Transtoto : Soal Revisi UU 41/1999, Ada yang Krusial Diperbaiki

Pemerintah perlu merevisi UU Kehutanan. Foto : Internet
Pemerintah perlu merevisi UU Kehutanan. Foto : Internet

TROPIS.CO, JAKARTA – Transtoto Handadhari, pengamat lingkungan dan kehutanan, mengakui ada hal yang sangat krusial di dalam Undang Undang No 41 tahun 1999, hingga perlu dievaluasi bahkan direvisi. Selain soal multi tafsir di dalam pemahaman definisi hutan, juga berkaitan dengan luas hutan minimal 30% disetiap daerah.

Dalam definisi hutan, kata mantan Dirut Perhutani ini, tingkat pemahaman saling berbeda, hingga tak jarang suatu wilayah oleh Pemerintah Pusat dinyatakan sebagai kawasan hutan, ditafsir lain oleh pejabat provinsi.
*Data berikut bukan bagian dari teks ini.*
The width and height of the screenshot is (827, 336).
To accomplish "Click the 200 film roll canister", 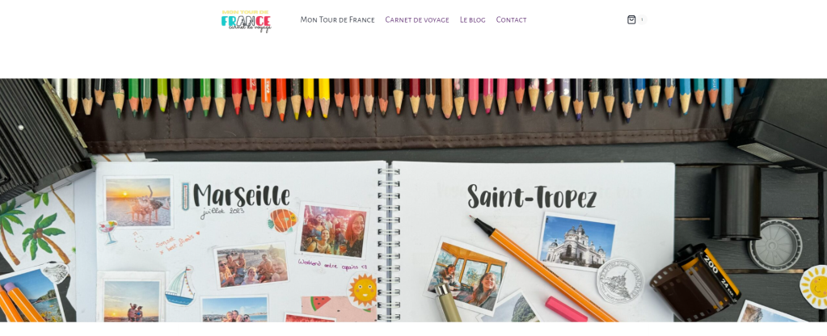I will tap(695, 281).
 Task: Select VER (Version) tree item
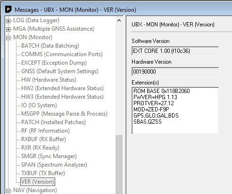pyautogui.click(x=38, y=182)
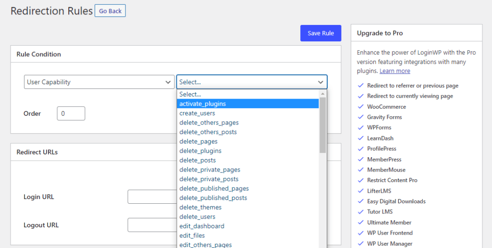Pick delete_themes option
Screen dimensions: 492x248
pyautogui.click(x=200, y=207)
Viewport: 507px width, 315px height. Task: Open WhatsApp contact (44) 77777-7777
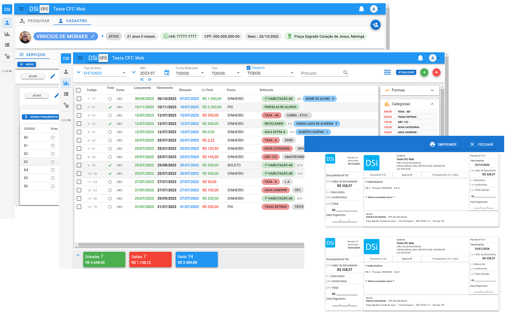click(180, 36)
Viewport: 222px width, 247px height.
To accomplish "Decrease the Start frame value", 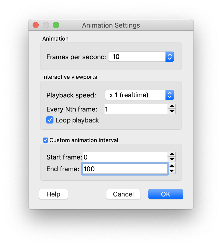I will [172, 159].
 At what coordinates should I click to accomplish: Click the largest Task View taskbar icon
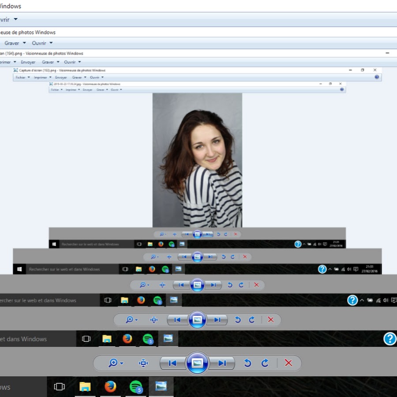pyautogui.click(x=59, y=387)
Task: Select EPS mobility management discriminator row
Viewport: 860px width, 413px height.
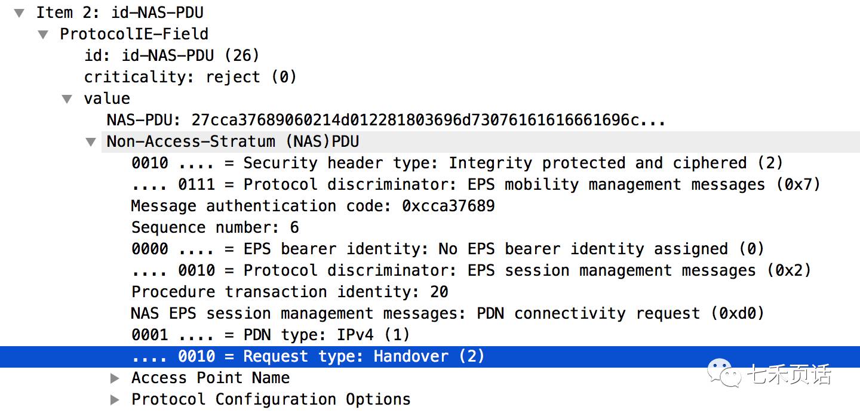Action: pyautogui.click(x=476, y=184)
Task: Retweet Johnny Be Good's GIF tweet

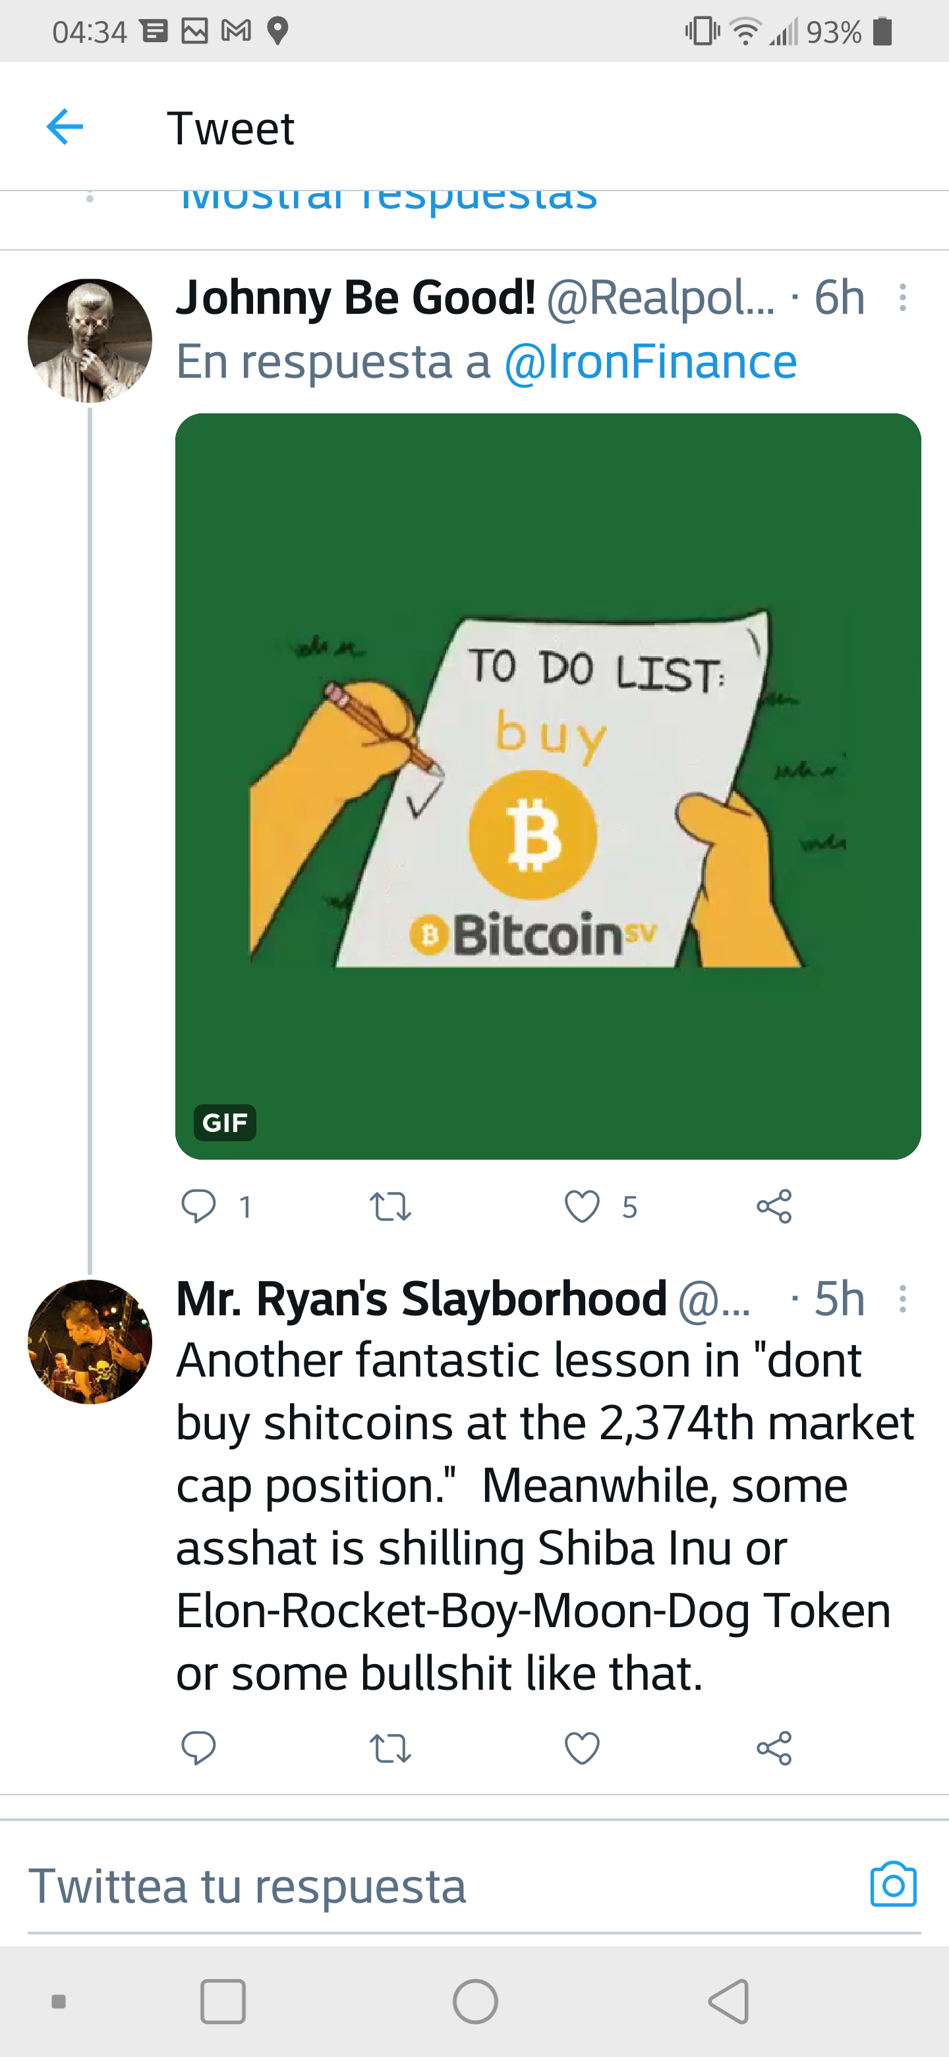Action: coord(390,1206)
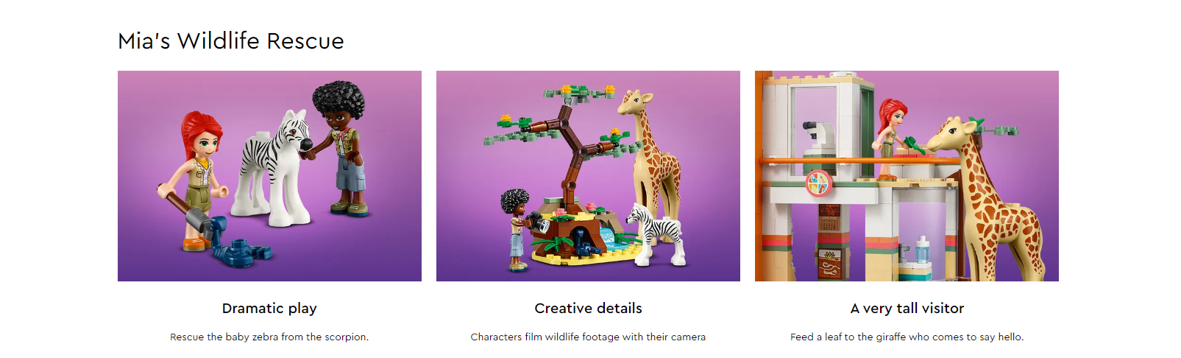The height and width of the screenshot is (358, 1181).
Task: Open the Creative details tree scene image
Action: [588, 176]
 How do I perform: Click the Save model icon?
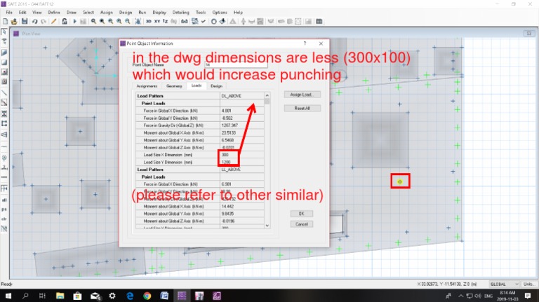point(25,22)
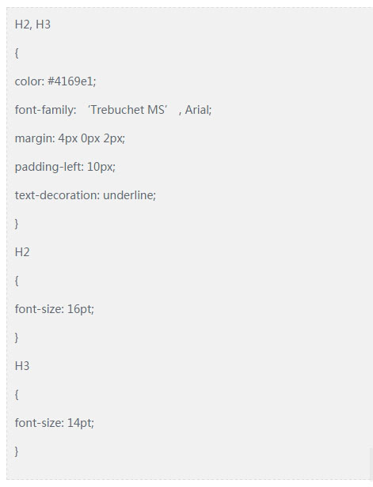Click the 'font-size: 16pt;' line

pyautogui.click(x=55, y=309)
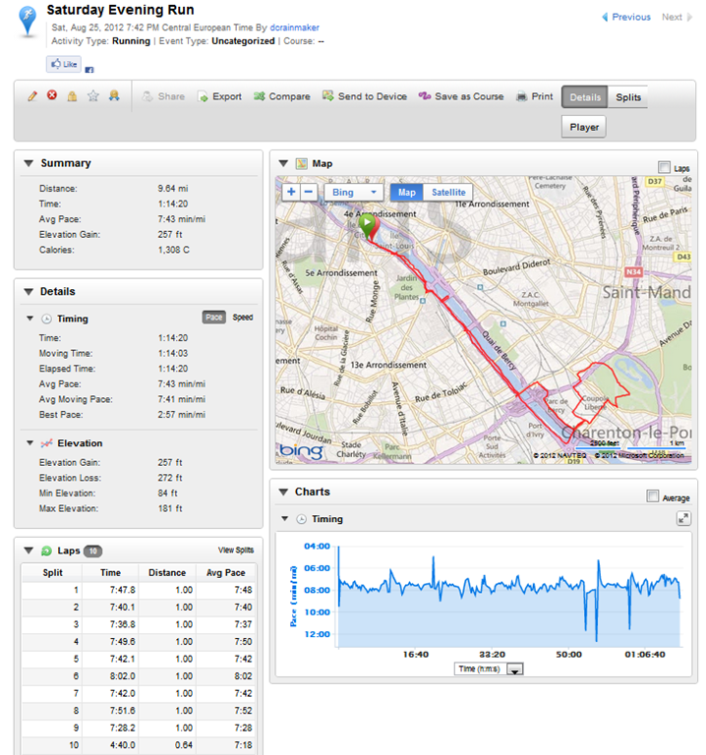706x755 pixels.
Task: Collapse the Summary panel
Action: 29,163
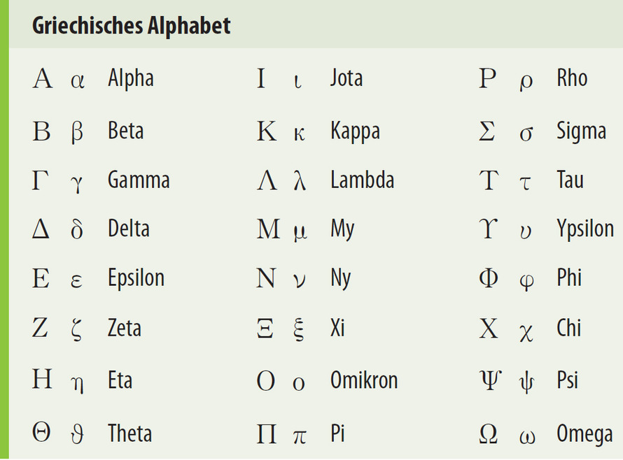This screenshot has height=460, width=623.
Task: Click the uppercase Sigma symbol Σ
Action: (x=487, y=131)
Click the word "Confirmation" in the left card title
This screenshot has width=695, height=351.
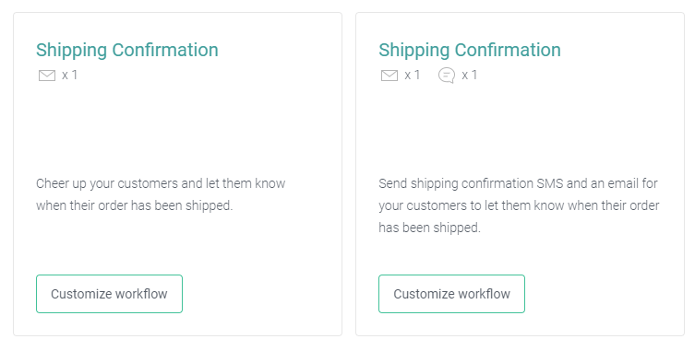165,50
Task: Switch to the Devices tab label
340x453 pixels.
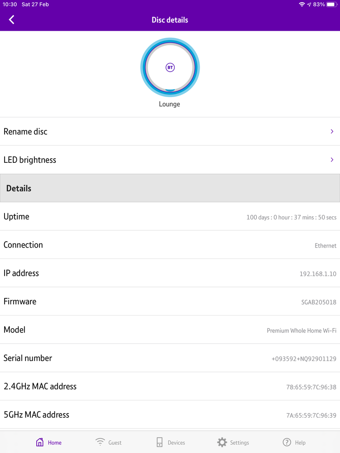Action: coord(176,443)
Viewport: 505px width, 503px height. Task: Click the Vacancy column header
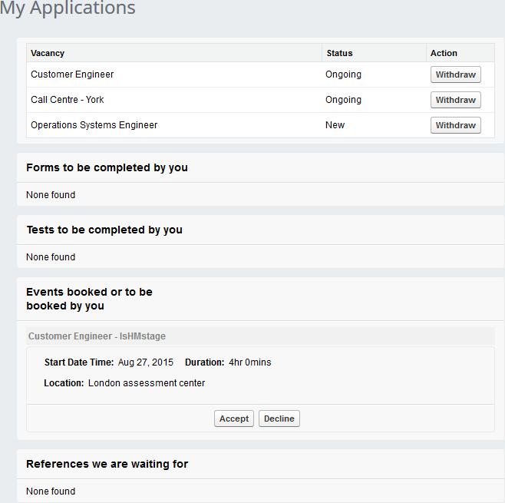[x=48, y=53]
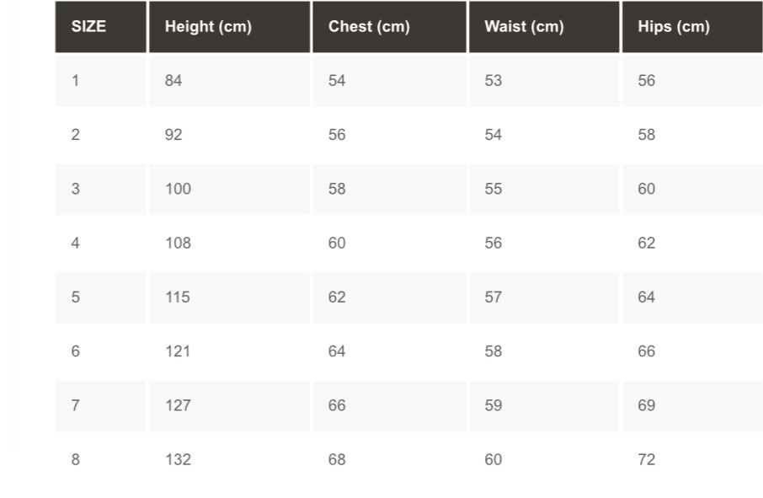Screen dimensions: 763x498
Task: Click height value 115 for size 5
Action: 178,297
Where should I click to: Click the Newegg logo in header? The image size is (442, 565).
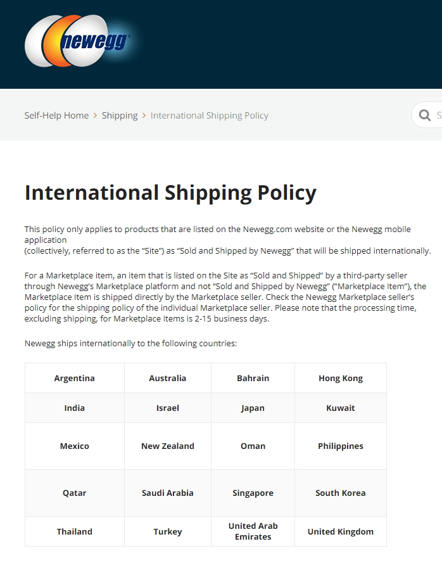click(78, 41)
Perbedaan pemahaman ini terlepas, apakah didasari kepentingan komersial atau kepentingan ekosistem.

Namun fakta di lapangan telah terbukti, banyak kasus tumpang tindih dalam pemanfaatkan kawasan hutan – yang sampai saat ini tak mampu diselesaikan pemerintah pusat.

Bahkan, Transtoto menangkap kesan, ada pihak penguasa yang kurang paham terhadap persoalan tata ruang wilayah berikut turunannya di kawasan hutan, hingga mereka menanganinya setengah hati. “Padahal tata ruang merupakan sangat penting dalam pelestarian fungsi lingkungan,” tuturnya.

Bukan hanya itu, penetapan luas hutan minimal 30% di setiap daerah ini telah menjadi bumerang bagi pelestarian ekosistem. “ Ini salah satu yang saya anggap krusial, saya anggap pencantuman minimal 30% luas hutan di setiap daerah itu sebagai angka konyol.”

BACA JUGA: Tantangan Penyusunan RUU Kehutanan

Sementara FAO sebagai badan pangan dunia, mendefinisi hutan itu sangat sederhana dan tegas, yakni luas lahan minimal 0,5 hektar ditumbuhi pepohonan dengan ketinggian minimal lima meter, dan ada tutupan minimal 10%. Bahkan, karet , bambu dan sejumlah tanaman jenis palm dikategorikan sebagai tanaman hutan.

Karena itu, Transtoto sangat sependapat bila kaum pakar dan akademisi, pemerintah serta legeslatif untuk duduk bareng mendiskusikan awal tentang eksistensi Undang Undang No 41 tahun 1999 tentang kehutanan.

“Saya sangat sependapat, sebab, sedikit banyak penyebab kerusakan hutan, juga karena penerapan Undang Undang yang tidak optimal lantaran perbedaan pemahaman.”

“Walau memang, adanya kerusakan hutan sebagai akibat dari tingginya dorongan otonomi daerah karena reformasi kebablasan dan sifat koruptif sejumlah oknum penguasa,” ujarnya.

Keinginan merevisi Undang Undang No 41 tahun 1999, telah digemahkan oleh sejumlah pakar kehutanan dalam Fokus Group Diskusi tentang “ Sawit dan Deforestasi Hutan Tropika” di Bogor, Rabu kemarin.

Bahkan dalam diskusi itu, Sudarsono Soedomo dari Faluktas Kehutanan IPB, sempat mengatakan, penetapan kawasan hutan produksi, jelas melanggar UUD 1945, karena menghalangi kontestasi pengunaan lahan secara penuh untuk memberikan sebesar besarnya kemakmuran rakyat.

“Menguasai tetapi tidak digunakan untuk sebesar besarnya kemakmuran rakyat adalah bertentang dengan konstitusi, padahal kontestasi semua opsi penggunaan tanah adalah cara mencapai kemakmuran maksimum,” tegas Sudarsono Soedomo.